Hovering over a sensor in the scatter plots will automatically highlight the sensor in all plots. It will also show the sensor’s raw measurements on a functional box-plot. With this display, we can visually identify several anomalous sensors (104, 142, 161, 182) and investigate the nature of the anomaly, with the functional box-plot.
# Explore data with default set of univariate scores
MultiNav(data, type = "scores", xlbl="Date id")
3.2 Evaluate Multivariate Scoring Methods
The following scoring methods, collectively called “multivariate”, first estimate the correlations within the data (all the data as a single window) and then compute an anomaly score per each sensor. One may think of multivariate scores, as “second order” scores, because they are based on estimate of the correlation between periods.
We propose various methods for computing correlations, and scores. Readers familiar with the multivariate testing literature, will recognize that our various multivariate scores are mostly variations on Hotelling’s classic \(T^2\) statistic. The appropriate method depends on the size of the window, the number of sensors, and the empirical correlations in the data. For this reason, we do not recommend a-priori a single method, but rather, supply the user various such scoring rules.

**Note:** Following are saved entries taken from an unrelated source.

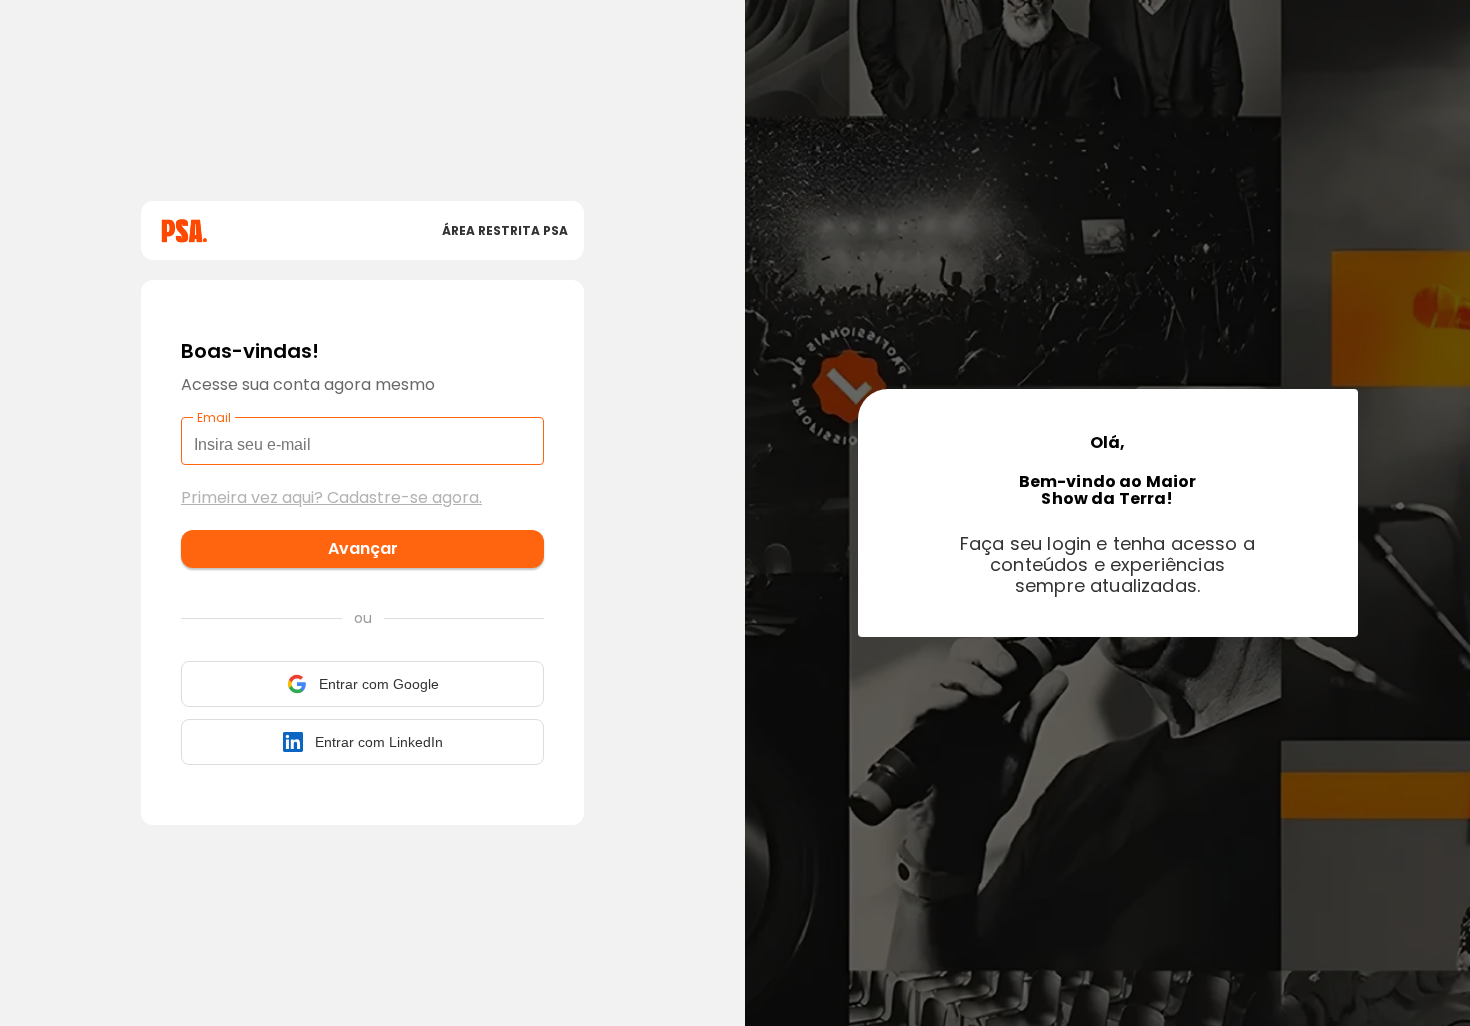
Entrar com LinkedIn (379, 742)
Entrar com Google (379, 684)
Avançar (363, 548)
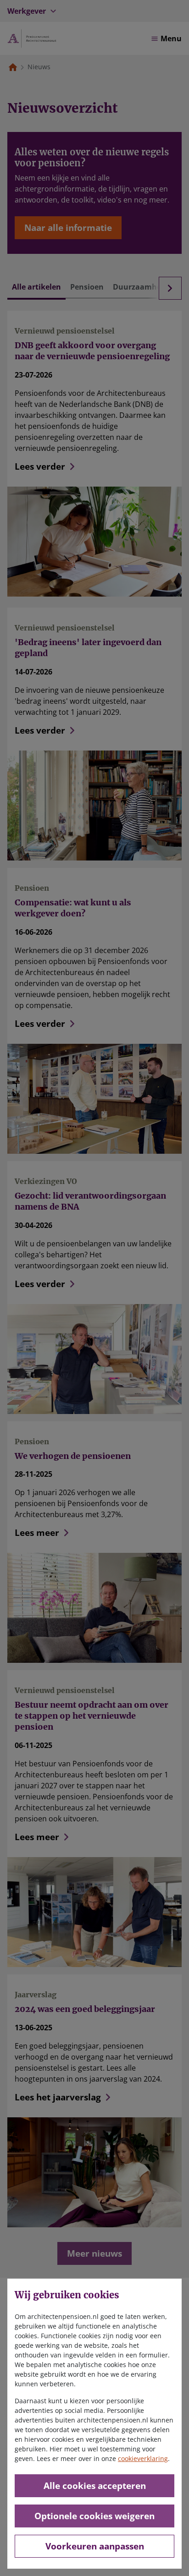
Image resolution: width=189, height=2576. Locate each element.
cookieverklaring (143, 2458)
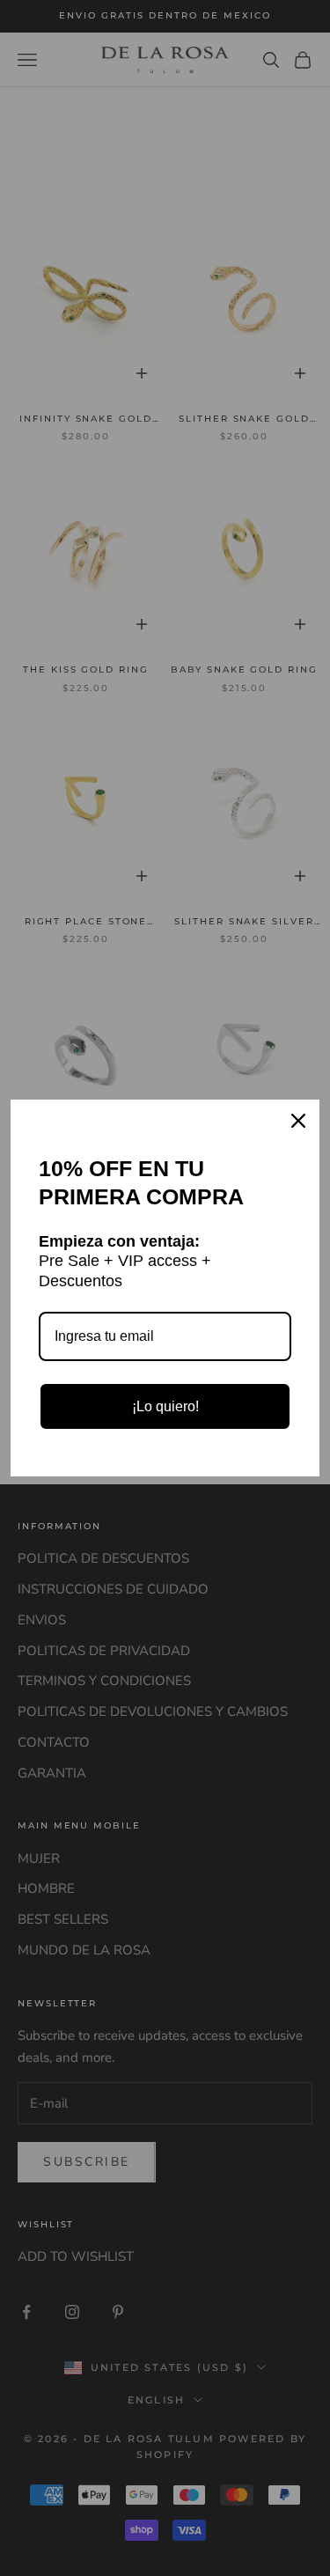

First, we will examine anomaly scores from a 72 hours window. As pre-processing step, before calculating the anomalies, it is required to remove from the dataset all hours where the standard deviation equals 0. We will do so with MultiNav
utility function extract_sd0
.
mat<-data[49:120,] # subset last 72 hours
mat<-extract_sd0(mat) # Remove rows and column with 0 standard deviation
## 6 rows with 0 standard deviation were omitted.
‘MultiNav’ provides two default multivariate anomaly scores sets. The first set contains variations of Hotelling’s classic \(T^2\), calculated using various robust estimators for multivariate location and covariance:
T2_MCD50 - (minimum covariance determinant) estimator. The MCD method looks for the h observations (out of n) whose classical covariance matrix has the lowest possible determinant. In this variation h =0.5*n.
T2_MCD75 - Another variation based on MCD estimator, same as T2_MCD50 with h=0.75*n.
T2_CrouxOllerer - Adaptive method designed to be both robust, and adaptive to high-dimension.
T2_SrivastavaDu - The method is based on assumption of variable independence, useful specifically in super high dimension situations.
set.seed(1236)
MultiNav(mat,type = "scores", scores = "T2_Variations", xlbl="Date id")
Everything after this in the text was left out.